House Moves Against Drug Companies’ “Pay-For-Delay” Habits

The U.S. House approved a measure Friday restricting agreements that allow brand-name companies to keep generic medicines off the market.

Until now, generic drugmakers have been allowed to delay placing cheaper drugs on the market in exchange for cash or other compensation, thereby extending the brand-name drug’s patent.

The Federal Trade Commission has made ending the practice, also known as “pay-for-delay,” one of its top priorities, saying it costs consumers and the government billions of dollars.

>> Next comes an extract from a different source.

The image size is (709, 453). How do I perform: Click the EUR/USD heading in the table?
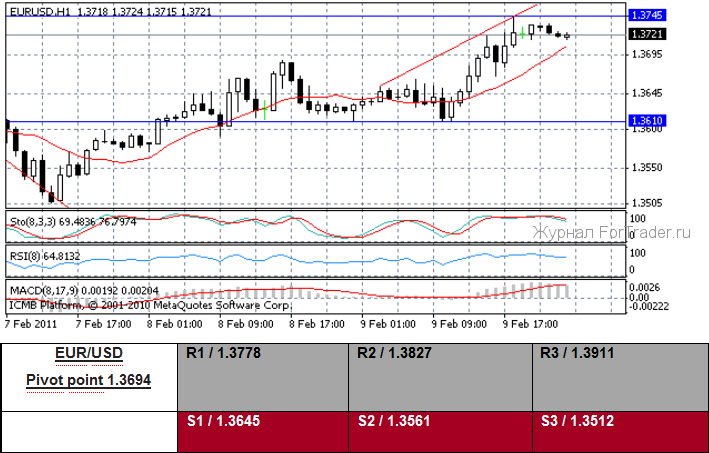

The legislation instructs the FTC to pursue action against large pharmaceuticals and generic drugmakers when they’ve entered into such agreements.

Yesterday’s bill was “just another signal of the growing support in Congress for ending this unconscionable behavior by some pharmaceutical companies,” FTC Chairman Jon Leibowitz told Bloomberg News before the vote.

Drugmakers are lobbying against the bill as it heads to the Senate, and said the legislation can hurt consumers as much as it aims to help them, since it does not distinguish between agreements that reduce or promote competition.

Teva Pharmaceutical Industries Ltd., for example, the world’s largest generics maker, said in a statement that a recent patent settlement allowed the company to introduce a generic version of the antidepressant Effexor seven years earlier than the patent would have permitted.

The Congressional Budget Office estimates that the new restrictions would save the U.S. government $2.4 billion over 10 years by reducing the drug costs of medicines purchased through Medicare, Medicaid and other government health programs.